=== Page excerpt ===
══════════

Jen Eigenbrode: Thanks for having me, Jim. Happy to be here.

Jim Green: Well, you know, you’re part of a fabulous team working on a spectacular instrument on the Mars Curiosity rover called SAM, which is the Sample Analysis at Mars instrument.

Jim Green: Since curiosity landed in Gale crater in 2012, August 2012. I mean, I know exactly where I was when that happened. What’s it been up to since then? And how far has it gone?

Jen Eigenbrode:Yeah, so after we landed at Bradbury landing site, we drove to the Yellowknife Bay, which is this, the deepest part of Gale crater. And at that location, we found evidence, the first evidence, of an ancient lake on Mars. That was a significant finding, because it was the first time we had identified what we thought was an ancient habitable environment on Mars. That means it’s a place life could have been supported, it doesn’t mean that it was there. So we kept looking. From that point, we drove to Pahrump hills, and that’s about 5 miles I believe, as the crow flies. And what we discovered there was that, indeed, we had come across more Lake sediments. And from that location, we started chugging up the mountain.

══════════

=== Source material ===
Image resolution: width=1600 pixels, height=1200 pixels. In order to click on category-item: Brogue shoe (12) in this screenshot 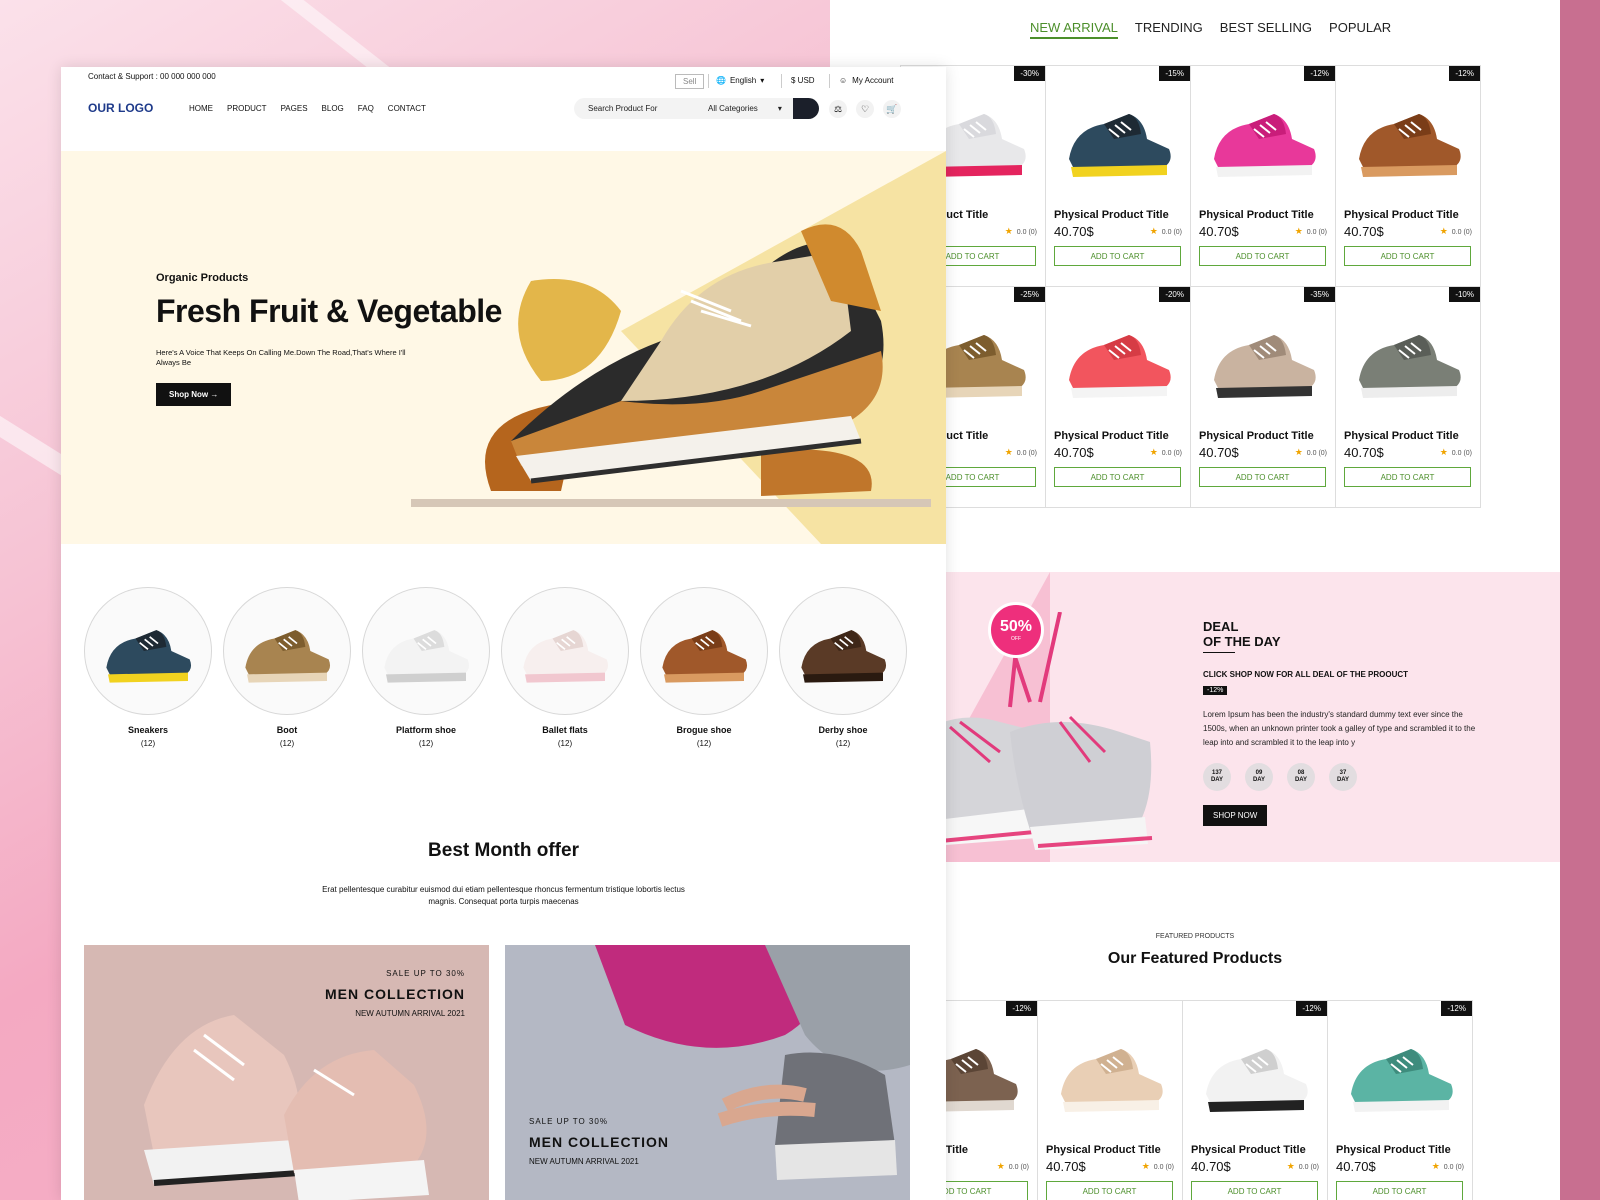, I will do `click(704, 668)`.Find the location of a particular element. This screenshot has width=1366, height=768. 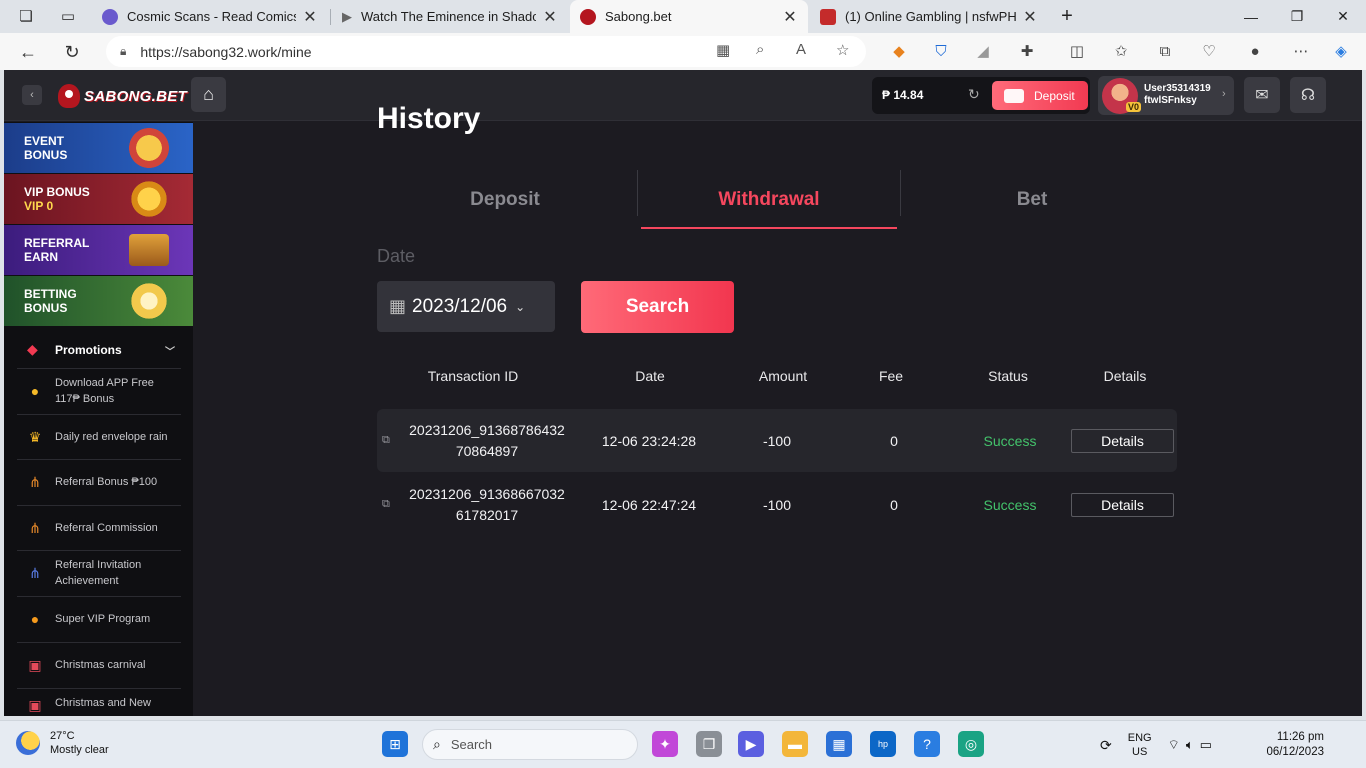

help-icon: ? is located at coordinates (927, 744).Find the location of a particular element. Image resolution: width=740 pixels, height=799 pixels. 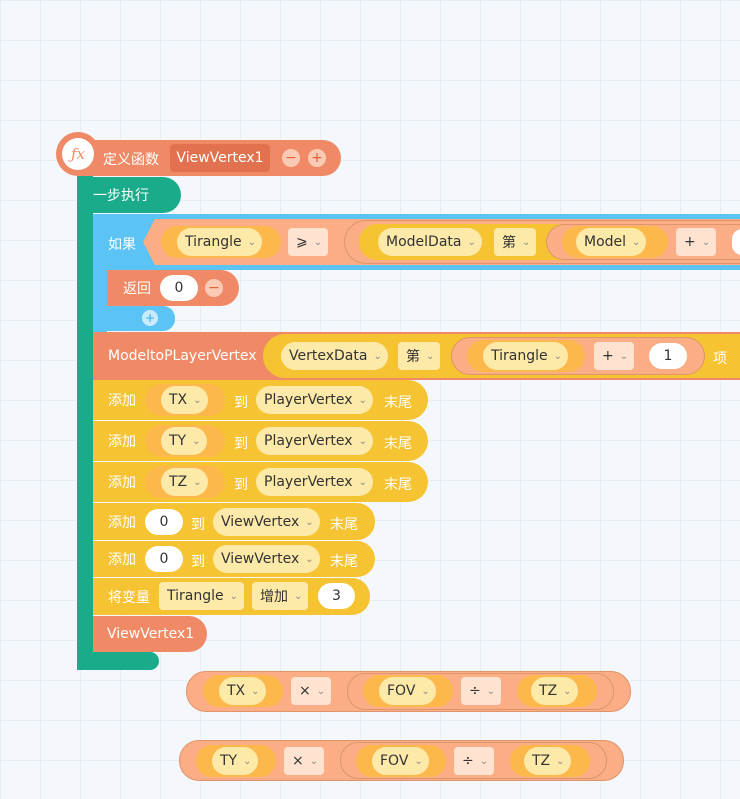

tz-variable-dropdown: TZ ⌄ is located at coordinates (184, 482). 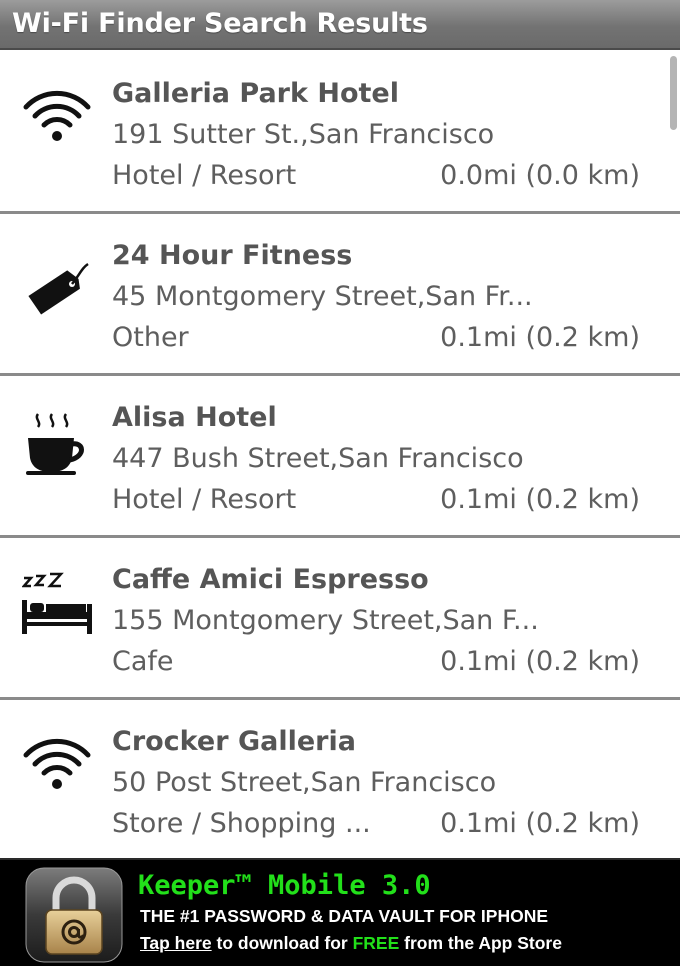 What do you see at coordinates (282, 943) in the screenshot?
I see `cta-text: to download for` at bounding box center [282, 943].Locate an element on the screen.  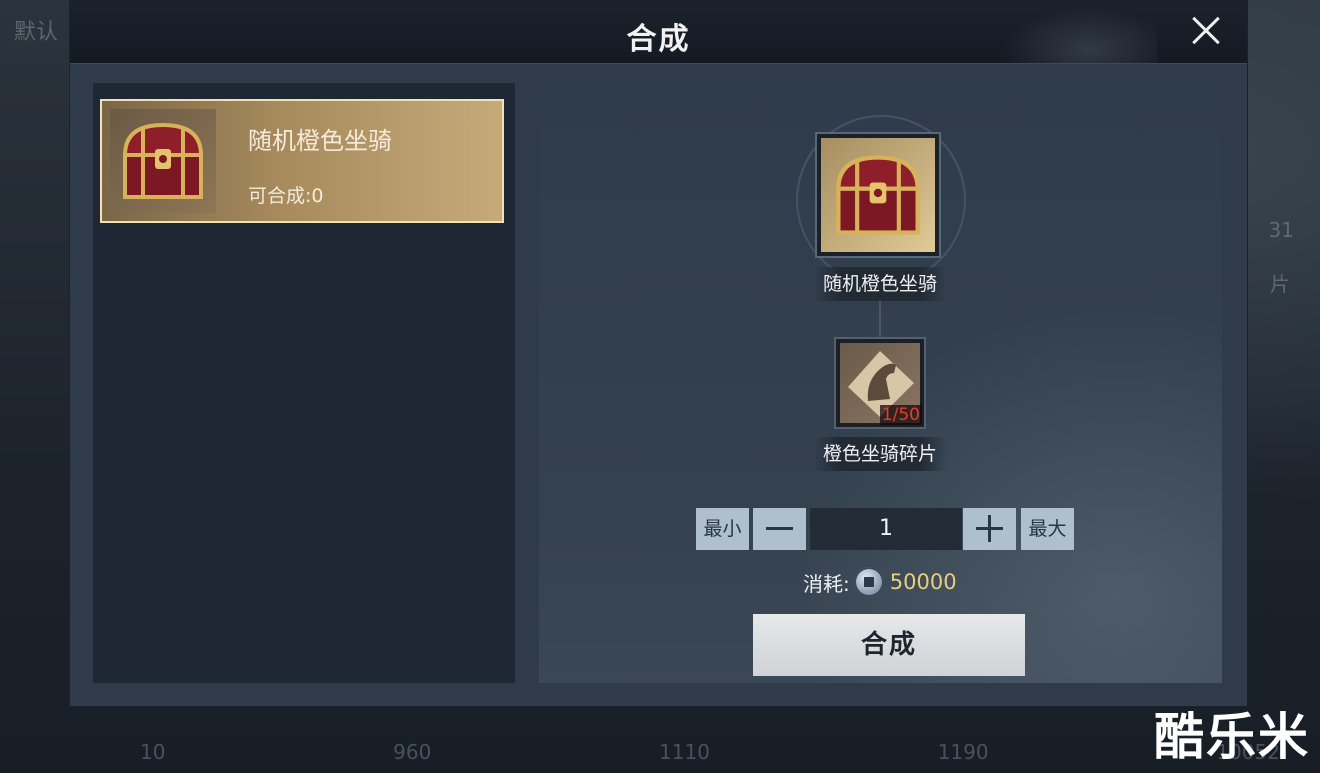
quantity-stepper: 最小 1 最大 is located at coordinates (886, 529).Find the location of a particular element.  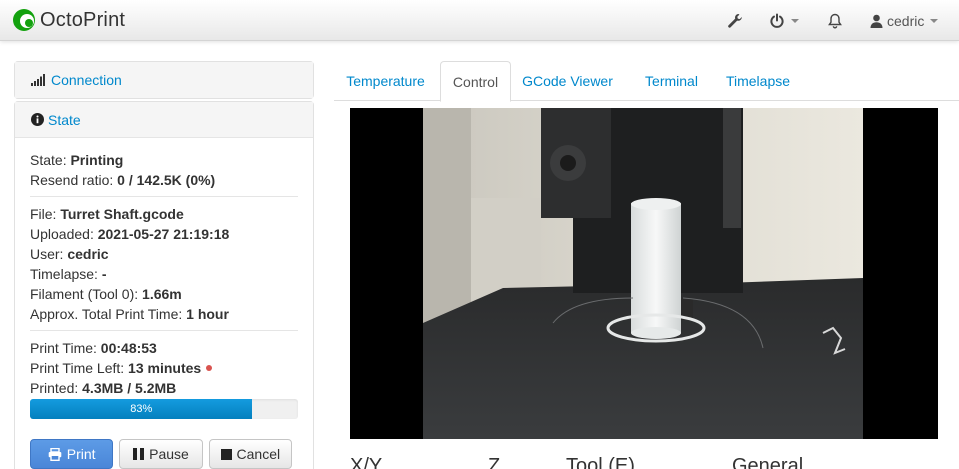

timelapse-label: Timelapse: is located at coordinates (66, 274).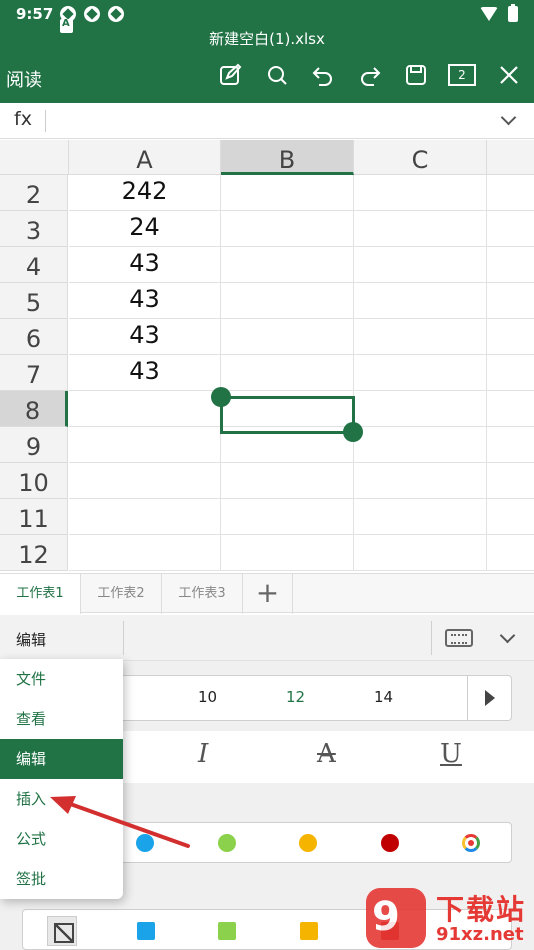  I want to click on font-size-option: 14, so click(384, 697). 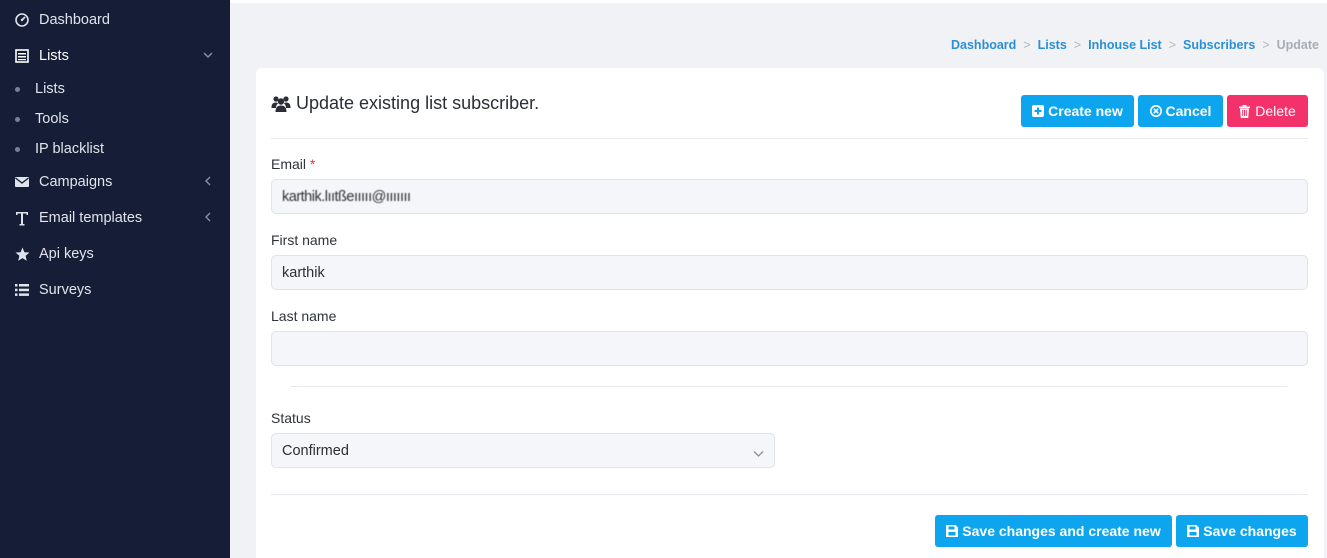 I want to click on sidebar-subitem-tools: Tools, so click(x=115, y=120).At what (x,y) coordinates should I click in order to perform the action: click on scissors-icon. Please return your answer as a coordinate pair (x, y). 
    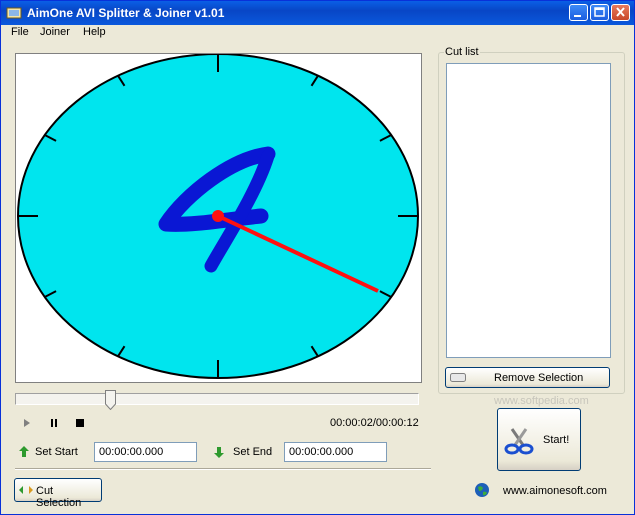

══════════

=== Exercise directions ===
Answer these from the Curiosity rover interview:
1. What is the full name of the instrument called SAM?
2. In what month and year did Curiosity land in Gale crater?
3. What did the team find evidence of at Yellowknife Bay?
The material shown here stands apart from the interview about the Curiosity rover.

=== Response to the exercise ===
1. Sample Analysis at Mars
2. August 2012
3. An ancient lake on Mars